Currently we use the same API to parse and compile packages as we do for
the IDE. This is proving quite heavy. I propose that we make an
additional API for IDE integration that is fine grained and meta data
driven. I believe that Eclipse has extensive meta data capabilities,
which it stores on disk -- we should really try and leverage this.
Although the core API should try and be independent, so other IDEs can
leverage it.
1) Split the main document up into package, imports, globals,
functions and rules -- but do not parse contents.
a. Maybe we will build up the meta-data for imports and globals at
this stage, as I imagine that's easy.
b. Record, as meta data, the start and end line numbers, i.e. the
range, for all sections.
2) Tokenise all expressions and blocks -- do not loose line
numbers though, so will need to pad.
a. Record, as meta data, the start and end line/col numbers, i.e.
the range, for all expressions and blocks.
3) Parse each Rule
a. Validate Conditional Element and Field Constraint structure
b. Validate Columns and Fields -- record this in meta data. So we
know the dependant classes and fields for this rule.
c. Record Column and Field bindings as meta data -- as used for
expressions.
d. Validate operators and the RHS value type, checks it's valid
with LHS and operator.
4) Determine required declarations for each expression and record
as meta data
a. If we can it might be nice to also determine dependant classes
from the Imports and Globals , beyond declarations, and record as meta
data.
5) Compile each expression and block, using a helper util, record
the errors as meta data and then forget the compiled .class
6) Develop intelligent balanced-text recovery. So when scanning 1)
and 2) we need to check for balanced text, if we detect incorrect
balancing we then mark that section as invalid and find the start of the
next valid section -- nothing inside those invalid sections will be parsed.

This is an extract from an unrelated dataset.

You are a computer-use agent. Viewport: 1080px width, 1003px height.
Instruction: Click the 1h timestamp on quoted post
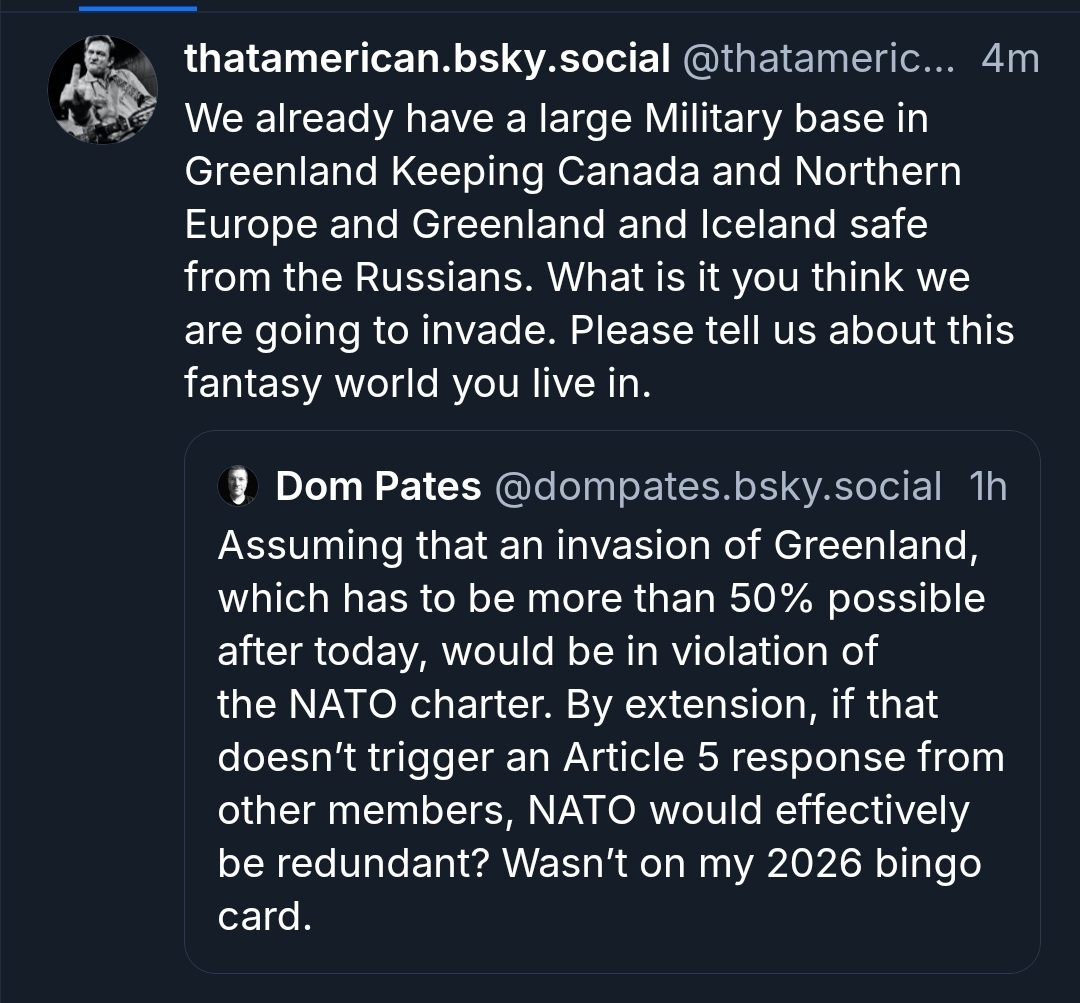tap(988, 487)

a. i.e. if we have an invalid expression, incorrect number of
brackets on the LHS of the rule, we try and recover to the next valid
area -- ideally this would be the next valid conditional element -- but
that may be hard and it could be the RHS of the rule. Start simple, make
it coarse, and intelligent fine grained can be added later.

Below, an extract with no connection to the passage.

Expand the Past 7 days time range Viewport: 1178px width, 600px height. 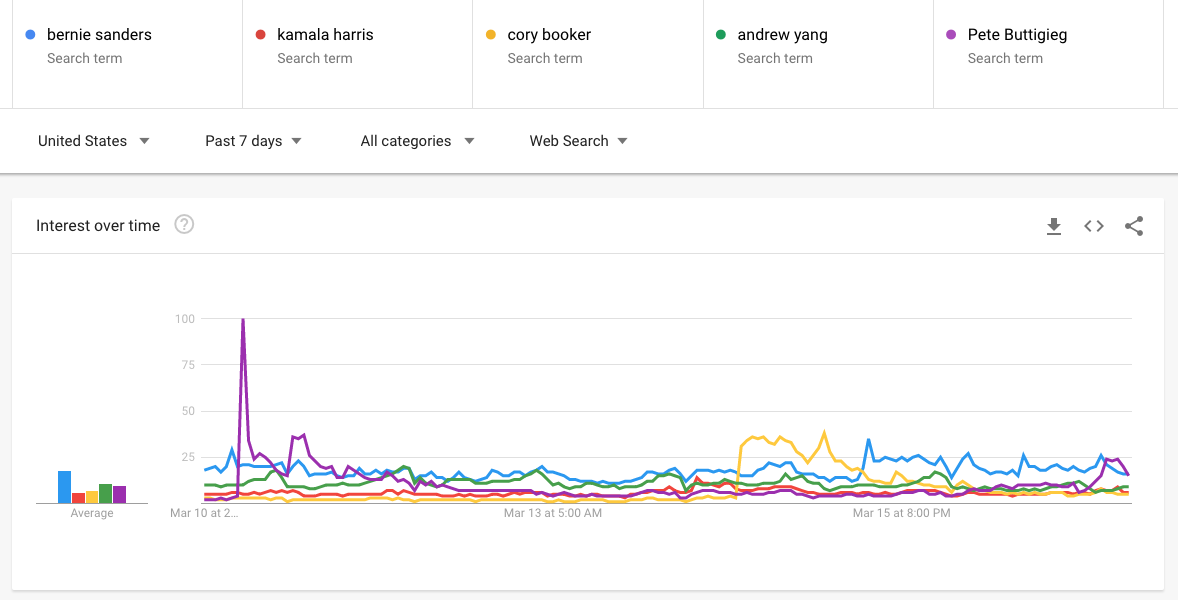point(253,141)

7) Intelligent re-parsing for project wide changes.
a. We have class dependencies in meta-data for the various
sections -- and also fields in constraints. So we can determine errors
from the meta data, without having to reparse.
b. In the case of expressions we can use the meta data, to avoid
re-compiling. I guess if the changes are too dramatic then we can
recompile the expression/consequence. We have the ranges in meta data
for the dependant sections, so we can rescan to suck up the expression,
without having to parse the entire document
c. In document editing we only recompile expressions consequence
if the user edits them -- again we should know that we are in an
expression, we know the start so we scan from the start of t he
expression/block to the end and compile. Avoid reparse the entire
document or even the rule. If bindings are changed we can also determine
the dependant expressions and recompile to get errors.
I'm sure there is a lot more complexity to this and missed stages. But
it should be enough to show you the direction I want to take this. So
we are extensively using meta data to minimise the re-parsing and
re-compiling. We are also using meta data to localise the areas that we
do need to re-parse for changes. The key to this is always being able
to know exactly what we are editing. We may have to extend the descr, or
create a new structure to handle meta data driven parsing. Non of this
replaces the existing ruleparse/descry/packagebuidler implementations
which are still required for compiling and deploying real rule bases -
although hopefully we can leverage parts from both, to avoid duplication.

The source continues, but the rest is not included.